For financial inclusion to be sustainable, especially for women, it must no longer be treated as a buzzword, charitable social activity or a checklist to be marked.
It must be rooted in economic and business activities that are well underlined by data considering that it is actually more profitable to serve women.
This was the thrust of an engaging plenary session, Leveraging Data to Accelerate Access to Finance for Woman Owned and Women-Led Enterprises in Nigeria which was moderated by the Deputy Governor, Operations, Central Bank of Nigeria Ms. Emem Usoro, at the second edition of the International Financial Inclusion Conference 2024 organized by the Central Bank of Nigeria and other critical stakeholders with the theme “Inclusive Growth: Harnessing Financial Inclusion for Economic Development.
The conference brought together a rich line-up of global thought leaders, industry practitioners, and key stakeholders to discuss pressing issues around how to accelerate financial inclusion in Nigeria and showcase Nigeria’s progress on gender inclusive financing, spotlight innovative solutions for inclusion, and how to deepen financing and capacity building of Micro, Small and Medium Enterprises (MSMEs) as catalysts of economic growth.
Tosin Eniolorunda, chief executive officer and founder of Moniepoint Inc noted that financial service providers play a vital role in supporting gender-inclusive finance and that by collecting and analyzing data on gender trends in small business performance, they can craft better policies, targeted products, and support services that encourage more women entrepreneurs.
Drawing from data curated from the Moniepoint platform, he averred that “women-owned businesses are more likely to stay active and show higher engagement rates in financial transactions.” In cases where financial support has been extended—through investments, KYC compliance, or the provision of tools like point-of-sale devices—female-led businesses have a 7.2 percent higher activity rate than their male counterparts while looking at the gender relations with credit products, “women-owned businesses have an 87.5 percent lower loan non-performance rate (NPL) than male-owned enterprises.”
Eniolorunda also made a case for the economic potential of investing in women entrepreneurs, who have proven to be diligent and enhance profitability while calling stakeholders to pay attention to the need to drive financial inclusion in the Northern part of the country.
He continued, “Data is the new oil,” and its application in the financial sector could be transformative for women-led businesses.
Echoing similar sentiments, Chief Executive Officer, Credit Registry, Dr. Jameelah Sharrieff-Ayedun said that, ”90% of women’s income that they receive goes back to the communities and their families as such when women have access to credit, the community is enhanced, families are better off which is why it’s important that they can access this funding.”
Other panelists included Chief Executive Officer, Financial Alliance for Women, Inez Murray, and the Chief Operating Officer, Development Bank of Nigeria, Bonaventure Okhaimo who expressed belief that creating an enabling environment, with increased investor participation coupled with the willingness of other stakeholders to sit around the table and have frank conversations will move the needle on financial inclusion for women owned businesses.
In her summation, Deputy Governor, Operations, Central Bank of Nigeria Ms.
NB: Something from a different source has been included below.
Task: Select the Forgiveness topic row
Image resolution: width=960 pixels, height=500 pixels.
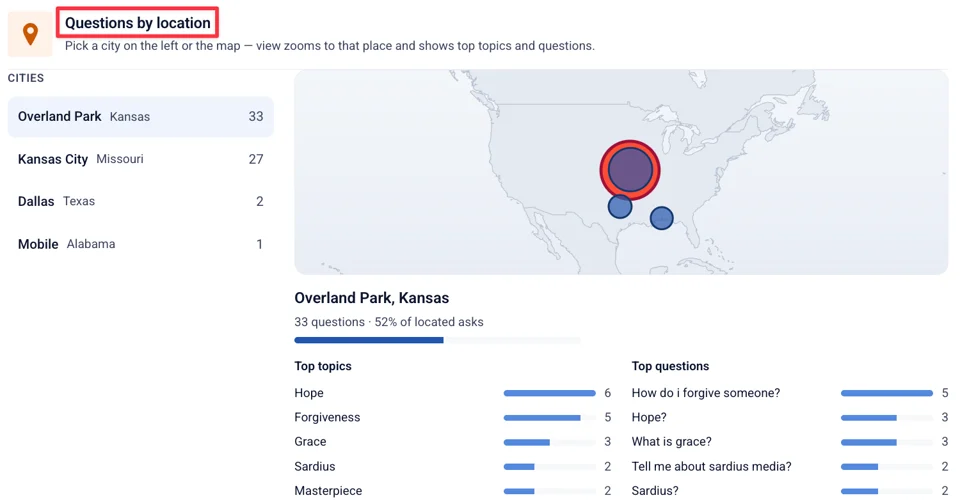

Emem Usoro acknowledged some of the structural challenges that might require time and resources to be addressed including cultural practices and less systemic ones such as distance to financial services providers that stifle the participation of women owned businesses, while signposting the power of data to serve as a catalyst for inclusive growth and its viability for economic planning .
It will be recalled that the inaugural IFIC which was held in Abuja in November 2022, focused on Nigeria’s achievements since the launch of the National Financial Inclusion Strategy (NFIS) in 2012 even as it highlighted the scaling of innovative digital models in the rapidly evolving financial services landscape.